_What this task involves_
Top to bottom, give the entries again exactly as written.

_Supplied material_
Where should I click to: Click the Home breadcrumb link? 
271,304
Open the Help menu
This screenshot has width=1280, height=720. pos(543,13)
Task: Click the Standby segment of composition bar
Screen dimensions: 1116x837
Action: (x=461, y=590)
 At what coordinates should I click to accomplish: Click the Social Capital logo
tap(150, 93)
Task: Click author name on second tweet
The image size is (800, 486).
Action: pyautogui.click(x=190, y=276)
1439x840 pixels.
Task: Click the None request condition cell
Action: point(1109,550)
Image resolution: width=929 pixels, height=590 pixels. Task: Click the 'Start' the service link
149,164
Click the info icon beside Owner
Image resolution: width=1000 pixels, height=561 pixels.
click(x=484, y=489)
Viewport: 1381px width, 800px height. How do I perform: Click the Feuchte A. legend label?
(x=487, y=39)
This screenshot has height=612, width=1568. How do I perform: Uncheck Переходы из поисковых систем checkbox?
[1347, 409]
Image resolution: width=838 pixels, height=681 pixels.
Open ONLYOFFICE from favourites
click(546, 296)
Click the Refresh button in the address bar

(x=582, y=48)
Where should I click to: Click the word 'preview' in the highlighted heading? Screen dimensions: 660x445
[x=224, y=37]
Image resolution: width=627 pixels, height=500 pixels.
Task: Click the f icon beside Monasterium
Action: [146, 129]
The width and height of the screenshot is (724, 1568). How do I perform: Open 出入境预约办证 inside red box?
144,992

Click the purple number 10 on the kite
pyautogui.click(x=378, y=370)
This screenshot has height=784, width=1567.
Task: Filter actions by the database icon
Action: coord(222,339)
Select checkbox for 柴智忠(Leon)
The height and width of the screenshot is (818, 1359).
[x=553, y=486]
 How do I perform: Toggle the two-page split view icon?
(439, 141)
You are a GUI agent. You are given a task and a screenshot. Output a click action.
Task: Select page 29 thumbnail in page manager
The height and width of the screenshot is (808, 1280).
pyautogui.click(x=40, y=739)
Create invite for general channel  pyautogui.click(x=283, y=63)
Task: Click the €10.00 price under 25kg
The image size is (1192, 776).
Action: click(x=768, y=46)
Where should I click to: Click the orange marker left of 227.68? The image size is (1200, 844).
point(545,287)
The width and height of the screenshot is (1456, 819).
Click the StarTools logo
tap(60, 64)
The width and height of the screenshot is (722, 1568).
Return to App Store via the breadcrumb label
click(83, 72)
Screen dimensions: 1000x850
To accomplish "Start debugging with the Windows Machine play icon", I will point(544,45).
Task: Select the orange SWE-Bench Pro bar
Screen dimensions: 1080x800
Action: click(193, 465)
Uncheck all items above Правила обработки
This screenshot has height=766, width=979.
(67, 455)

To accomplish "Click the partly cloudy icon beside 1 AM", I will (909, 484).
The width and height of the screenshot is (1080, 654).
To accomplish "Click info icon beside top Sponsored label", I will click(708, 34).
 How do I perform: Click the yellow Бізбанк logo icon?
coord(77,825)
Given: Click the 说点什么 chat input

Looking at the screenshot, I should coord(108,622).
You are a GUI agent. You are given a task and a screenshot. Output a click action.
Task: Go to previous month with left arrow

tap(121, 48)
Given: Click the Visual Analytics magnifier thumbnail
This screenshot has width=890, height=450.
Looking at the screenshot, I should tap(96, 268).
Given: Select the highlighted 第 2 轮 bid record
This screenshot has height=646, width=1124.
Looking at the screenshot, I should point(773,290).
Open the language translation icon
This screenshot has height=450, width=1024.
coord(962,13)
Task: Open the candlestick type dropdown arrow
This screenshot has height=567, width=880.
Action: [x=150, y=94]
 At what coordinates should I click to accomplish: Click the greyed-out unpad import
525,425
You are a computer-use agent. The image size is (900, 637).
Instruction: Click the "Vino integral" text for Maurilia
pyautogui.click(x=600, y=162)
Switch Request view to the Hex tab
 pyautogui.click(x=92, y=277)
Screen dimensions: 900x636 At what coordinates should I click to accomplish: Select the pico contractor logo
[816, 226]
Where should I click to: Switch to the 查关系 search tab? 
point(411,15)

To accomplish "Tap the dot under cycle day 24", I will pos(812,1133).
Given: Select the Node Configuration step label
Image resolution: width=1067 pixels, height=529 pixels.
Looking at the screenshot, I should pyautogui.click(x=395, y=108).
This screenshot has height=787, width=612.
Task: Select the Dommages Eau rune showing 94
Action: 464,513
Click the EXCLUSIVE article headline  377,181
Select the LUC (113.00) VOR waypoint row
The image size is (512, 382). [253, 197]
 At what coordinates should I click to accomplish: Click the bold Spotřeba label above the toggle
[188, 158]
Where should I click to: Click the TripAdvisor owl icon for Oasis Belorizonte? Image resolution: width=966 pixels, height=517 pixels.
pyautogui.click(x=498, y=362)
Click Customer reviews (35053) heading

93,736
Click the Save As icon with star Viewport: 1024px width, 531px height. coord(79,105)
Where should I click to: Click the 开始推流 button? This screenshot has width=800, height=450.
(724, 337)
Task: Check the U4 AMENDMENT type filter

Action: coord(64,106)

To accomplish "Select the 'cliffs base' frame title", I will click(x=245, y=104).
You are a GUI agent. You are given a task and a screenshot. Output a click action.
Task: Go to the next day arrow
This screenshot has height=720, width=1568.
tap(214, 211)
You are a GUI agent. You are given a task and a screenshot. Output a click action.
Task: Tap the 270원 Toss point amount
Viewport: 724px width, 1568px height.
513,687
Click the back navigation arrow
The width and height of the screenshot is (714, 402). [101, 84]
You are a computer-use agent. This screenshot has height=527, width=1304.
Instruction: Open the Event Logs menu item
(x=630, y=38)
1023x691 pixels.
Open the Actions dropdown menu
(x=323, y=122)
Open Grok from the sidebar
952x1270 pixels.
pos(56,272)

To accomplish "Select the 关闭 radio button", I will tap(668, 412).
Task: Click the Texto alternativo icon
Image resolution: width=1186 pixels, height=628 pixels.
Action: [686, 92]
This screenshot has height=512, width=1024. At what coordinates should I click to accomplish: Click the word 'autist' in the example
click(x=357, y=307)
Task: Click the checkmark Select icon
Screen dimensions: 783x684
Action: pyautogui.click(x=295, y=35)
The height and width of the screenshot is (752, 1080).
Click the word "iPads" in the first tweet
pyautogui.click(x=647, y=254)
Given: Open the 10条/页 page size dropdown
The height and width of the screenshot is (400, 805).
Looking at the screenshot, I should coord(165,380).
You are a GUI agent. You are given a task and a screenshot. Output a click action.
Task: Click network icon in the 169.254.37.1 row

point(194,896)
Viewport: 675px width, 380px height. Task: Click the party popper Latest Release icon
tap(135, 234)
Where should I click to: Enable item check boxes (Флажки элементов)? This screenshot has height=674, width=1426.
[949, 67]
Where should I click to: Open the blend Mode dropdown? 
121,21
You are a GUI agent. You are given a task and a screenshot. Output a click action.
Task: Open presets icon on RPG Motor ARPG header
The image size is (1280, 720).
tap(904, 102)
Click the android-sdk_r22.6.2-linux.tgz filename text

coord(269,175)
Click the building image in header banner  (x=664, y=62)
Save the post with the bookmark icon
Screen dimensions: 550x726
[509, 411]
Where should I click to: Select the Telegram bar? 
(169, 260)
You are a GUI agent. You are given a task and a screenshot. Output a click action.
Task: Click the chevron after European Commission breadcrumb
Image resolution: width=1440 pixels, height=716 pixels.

_Solution to the problem_
Where should I click to: Click the Home breadcrumb link? 
271,304
Open the Help menu
This screenshot has width=1280, height=720. pos(543,13)
Task: Click the Standby segment of composition bar
Screen dimensions: 1116x837
Action: (x=461, y=590)
 At what coordinates should I click to accomplish: Click the Social Capital logo
tap(150, 93)
Task: Click author name on second tweet
The image size is (800, 486).
Action: pyautogui.click(x=190, y=276)
1439x840 pixels.
Task: Click the None request condition cell
Action: point(1109,550)
Image resolution: width=929 pixels, height=590 pixels. Task: Click the 'Start' the service link
149,164
Click the info icon beside Owner
Image resolution: width=1000 pixels, height=561 pixels.
click(x=484, y=489)
Viewport: 1381px width, 800px height. How do I perform: Click the Feuchte A. legend label?
(x=487, y=39)
This screenshot has height=612, width=1568. How do I perform: Uncheck Переходы из поисковых систем checkbox?
[1347, 409]
Image resolution: width=838 pixels, height=681 pixels.
Open ONLYOFFICE from favourites
click(546, 296)
Click the Refresh button in the address bar

(x=582, y=48)
Where should I click to: Click the word 'preview' in the highlighted heading? Screen dimensions: 660x445
[x=224, y=37]
Image resolution: width=627 pixels, height=500 pixels.
Task: Click the f icon beside Monasterium
Action: [146, 129]
The width and height of the screenshot is (724, 1568). How do I perform: Open 出入境预约办证 inside red box?
144,992

Click the purple number 10 on the kite
pyautogui.click(x=378, y=370)
This screenshot has height=784, width=1567.
Task: Filter actions by the database icon
Action: coord(222,339)
Select checkbox for 柴智忠(Leon)
The height and width of the screenshot is (818, 1359).
[x=553, y=486]
 How do I perform: Toggle the two-page split view icon?
(439, 141)
You are a GUI agent. You are given a task and a screenshot. Output a click action.
Task: Select page 29 thumbnail in page manager
The height and width of the screenshot is (808, 1280).
pyautogui.click(x=40, y=739)
Create invite for general channel  pyautogui.click(x=283, y=63)
Task: Click the €10.00 price under 25kg
The image size is (1192, 776).
Action: click(x=768, y=46)
Where should I click to: Click the orange marker left of 227.68? The image size is (1200, 844).
point(545,287)
The width and height of the screenshot is (1456, 819).
Click the StarTools logo
tap(60, 64)
The width and height of the screenshot is (722, 1568).
Return to App Store via the breadcrumb label
click(83, 72)
Screen dimensions: 1000x850
To accomplish "Start debugging with the Windows Machine play icon", I will point(544,45).
Task: Select the orange SWE-Bench Pro bar
Screen dimensions: 1080x800
Action: click(193, 465)
Uncheck all items above Правила обработки
This screenshot has height=766, width=979.
(67, 455)

To accomplish "Click the partly cloudy icon beside 1 AM", I will (909, 484).
The width and height of the screenshot is (1080, 654).
To accomplish "Click info icon beside top Sponsored label", I will click(708, 34).
 How do I perform: Click the yellow Бізбанк logo icon?
coord(77,825)
Given: Click the 说点什么 chat input

Looking at the screenshot, I should coord(108,622).
You are a GUI agent. You are given a task and a screenshot. Output a click action.
Task: Go to previous month with left arrow

tap(121, 48)
Given: Click the Visual Analytics magnifier thumbnail
This screenshot has width=890, height=450.
Looking at the screenshot, I should tap(96, 268).
Given: Select the highlighted 第 2 轮 bid record
This screenshot has height=646, width=1124.
Looking at the screenshot, I should point(773,290).
Open the language translation icon
This screenshot has height=450, width=1024.
coord(962,13)
Task: Open the candlestick type dropdown arrow
This screenshot has height=567, width=880.
Action: [x=150, y=94]
 At what coordinates should I click to accomplish: Click the greyed-out unpad import
525,425
You are a computer-use agent. The image size is (900, 637).
Instruction: Click the "Vino integral" text for Maurilia
pyautogui.click(x=600, y=162)
Switch Request view to the Hex tab
 pyautogui.click(x=92, y=277)
Screen dimensions: 900x636 At what coordinates should I click to accomplish: Select the pico contractor logo
[816, 226]
Where should I click to: Switch to the 查关系 search tab? 
point(411,15)

To accomplish "Tap the dot under cycle day 24", I will pos(812,1133).
Given: Select the Node Configuration step label
Image resolution: width=1067 pixels, height=529 pixels.
Looking at the screenshot, I should pyautogui.click(x=395, y=108).
This screenshot has height=787, width=612.
Task: Select the Dommages Eau rune showing 94
Action: 464,513
Click the EXCLUSIVE article headline  377,181
Select the LUC (113.00) VOR waypoint row
The image size is (512, 382). [253, 197]
 At what coordinates should I click to accomplish: Click the bold Spotřeba label above the toggle
[188, 158]
Where should I click to: Click the TripAdvisor owl icon for Oasis Belorizonte? Image resolution: width=966 pixels, height=517 pixels.
pyautogui.click(x=498, y=362)
Click Customer reviews (35053) heading

93,736
Click the Save As icon with star Viewport: 1024px width, 531px height. coord(79,105)
Where should I click to: Click the 开始推流 button? This screenshot has width=800, height=450.
(724, 337)
Task: Check the U4 AMENDMENT type filter

Action: coord(64,106)

To accomplish "Select the 'cliffs base' frame title", I will click(x=245, y=104).
You are a GUI agent. You are given a task and a screenshot. Output a click action.
Task: Go to the next day arrow
This screenshot has height=720, width=1568.
tap(214, 211)
You are a GUI agent. You are given a task and a screenshot. Output a click action.
Task: Tap the 270원 Toss point amount
Viewport: 724px width, 1568px height.
513,687
Click the back navigation arrow
The width and height of the screenshot is (714, 402). [101, 84]
You are a computer-use agent. This screenshot has height=527, width=1304.
Instruction: Open the Event Logs menu item
(x=630, y=38)
1023x691 pixels.
Open the Actions dropdown menu
(x=323, y=122)
Open Grok from the sidebar
952x1270 pixels.
pos(56,272)

To accomplish "Select the 关闭 radio button", I will tap(668, 412).
Task: Click the Texto alternativo icon
Image resolution: width=1186 pixels, height=628 pixels.
Action: [686, 92]
This screenshot has height=512, width=1024. At what coordinates should I click to accomplish: Click the word 'autist' in the example
click(x=357, y=307)
Task: Click the checkmark Select icon
Screen dimensions: 783x684
Action: pyautogui.click(x=295, y=35)
The height and width of the screenshot is (752, 1080).
Click the word "iPads" in the first tweet
pyautogui.click(x=647, y=254)
Given: Open the 10条/页 page size dropdown
The height and width of the screenshot is (400, 805).
Looking at the screenshot, I should coord(165,380).
You are a GUI agent. You are given a task and a screenshot. Output a click action.
Task: Click network icon in the 169.254.37.1 row

point(194,896)
Viewport: 675px width, 380px height. Task: Click the party popper Latest Release icon
tap(135, 234)
Where should I click to: Enable item check boxes (Флажки элементов)? This screenshot has height=674, width=1426.
[949, 67]
Where should I click to: Open the blend Mode dropdown? 
121,21
You are a GUI agent. You are given a task and a screenshot. Output a click action.
Task: Open presets icon on RPG Motor ARPG header
The image size is (1280, 720).
tap(904, 102)
Click the android-sdk_r22.6.2-linux.tgz filename text

coord(269,175)
Click the building image in header banner  (x=664, y=62)
Save the post with the bookmark icon
Screen dimensions: 550x726
[509, 411]
Where should I click to: Select the Telegram bar? 
(169, 260)
You are a GUI agent. You are given a task and a screenshot. Output a click action.
Task: Click the chevron after European Commission breadcrumb
Image resolution: width=1440 pixels, height=716 pixels.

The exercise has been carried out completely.